There was free Internet and I was looking forward to playing Words With Friends and checking my emails. Just as I was settling in, the man loudly asked me if I'd watch his bags for a minute. I thought, "you silly old coot, how in the world can I watch your bags from way over here?" I inexplicably said, "sure!"

I was concentrating on coming up with a good move on WordsWith Friends, and didn't notice when Security carted his bags away. When I noticed his bags were missing, I looked wildly around, hoping and praying the man had come back and I just hadn't seen him.

But no, there he was with Security accompanying him and his bags back to his seat. He sat down and didn't even look my way. Great, now I had to go and apologize to him. He was gracious and said it worked out fine, he had gone back to Security because he left something there and had intercepted them taking his bags away. Phew! I wished him a good day and set out to find a new spot. He asked me if I knew how long his flight would be delayed. I told him an agent would have to help him.

After I found my new spot, guilt nagged at me. I couldn't even enjoy my game. I felt I was meant to talk with this man. Who knew, maybe I was meant to share something with him that would change his eternal destiny! With this pious, lofty idea, I decided to go sit next to him and engage him in conversation. The subject of Jesus never came up.

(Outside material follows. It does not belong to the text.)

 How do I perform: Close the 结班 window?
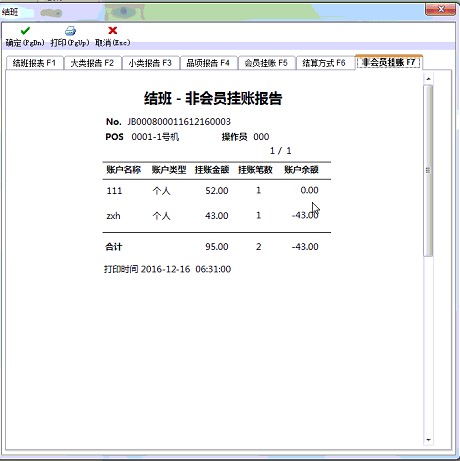click(441, 9)
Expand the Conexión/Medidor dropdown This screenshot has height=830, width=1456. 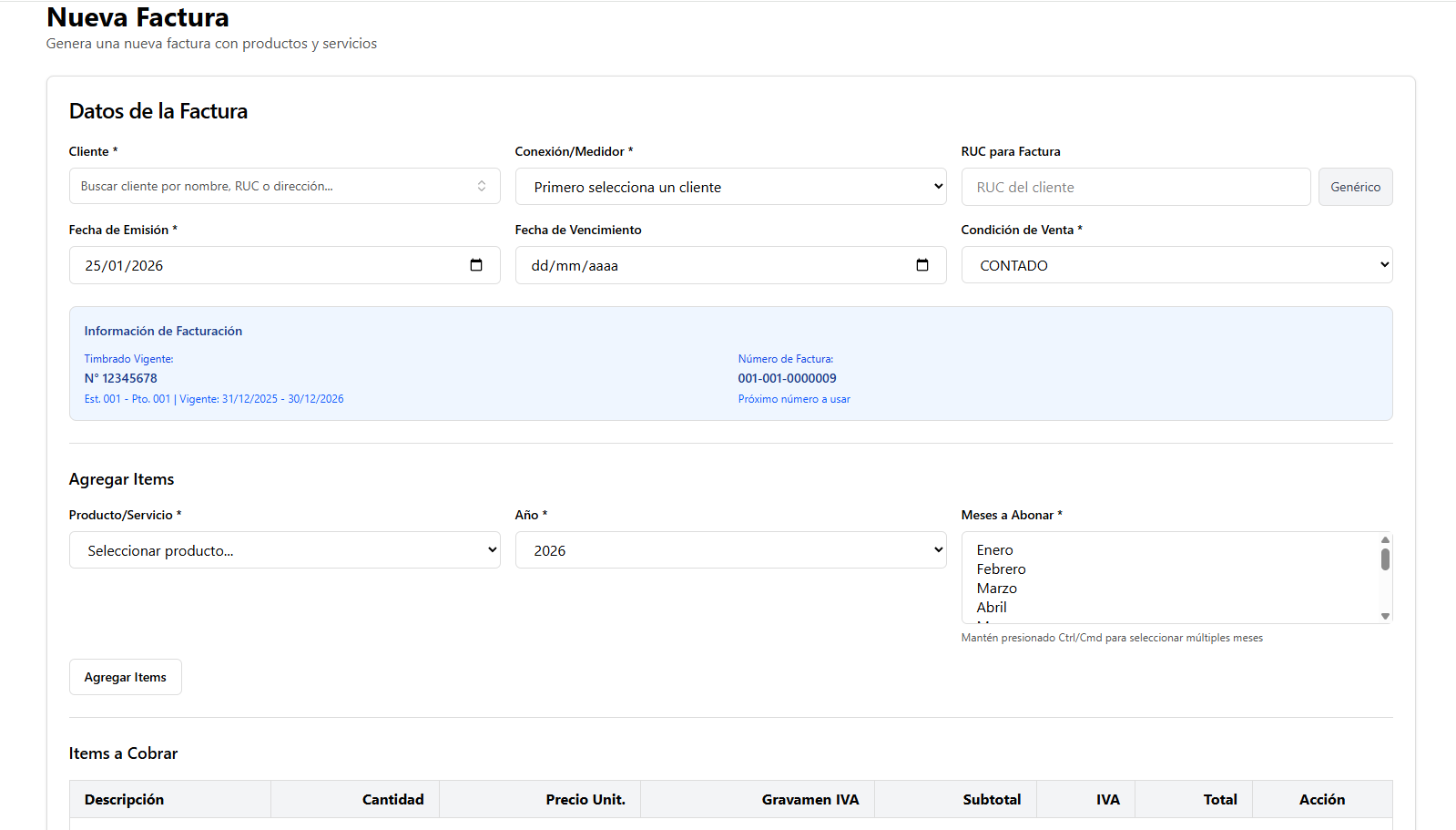click(730, 187)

He wasted no time filling me in on all the sad details of his life. He asked me if I knew the definition of insanity? I was proud of myself for knowing Einstein's definition: "doing the same thing over and over and expecting a different result"? He tore right into detailing how "insane" he'd been, always expecting a different result from the people in his life. His girlfriend had been "duplicitous".

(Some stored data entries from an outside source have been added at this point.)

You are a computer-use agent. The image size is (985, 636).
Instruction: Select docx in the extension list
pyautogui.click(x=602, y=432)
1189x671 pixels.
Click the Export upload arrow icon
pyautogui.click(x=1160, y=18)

All his poker buddies had died. A close brother had died, but he had miraculously been able to be with him just hours beforehand. (I did try and insert a little "faith" talk in at this point). He said all the women in South Florida were only interested in money. He talked about one of his daughters, who sounded particularly selfish and obnoxious. He had me read their email exchanges, which left no doubt that she was selfish and obnoxious.

 I asked how old this daughter was? "Certainly not as old as you," he answered. Okay, I hated him. Note to self: start socking away money for a Lifestyle Lift. For well over an hour I listened to him talk about his life and his broken relationships. When it came time for me to leave, I felt dejected (and old).

Later I felt convicted. Was my life really all about me and my comfort? If I truly believe the Reason for the Hope that I have, shouldn't I be willing to sit within five feet of people that might need that Hope? Is it really so terrible to feel old and dejected if I made a lonely old man a little less lonely for an hour and a half?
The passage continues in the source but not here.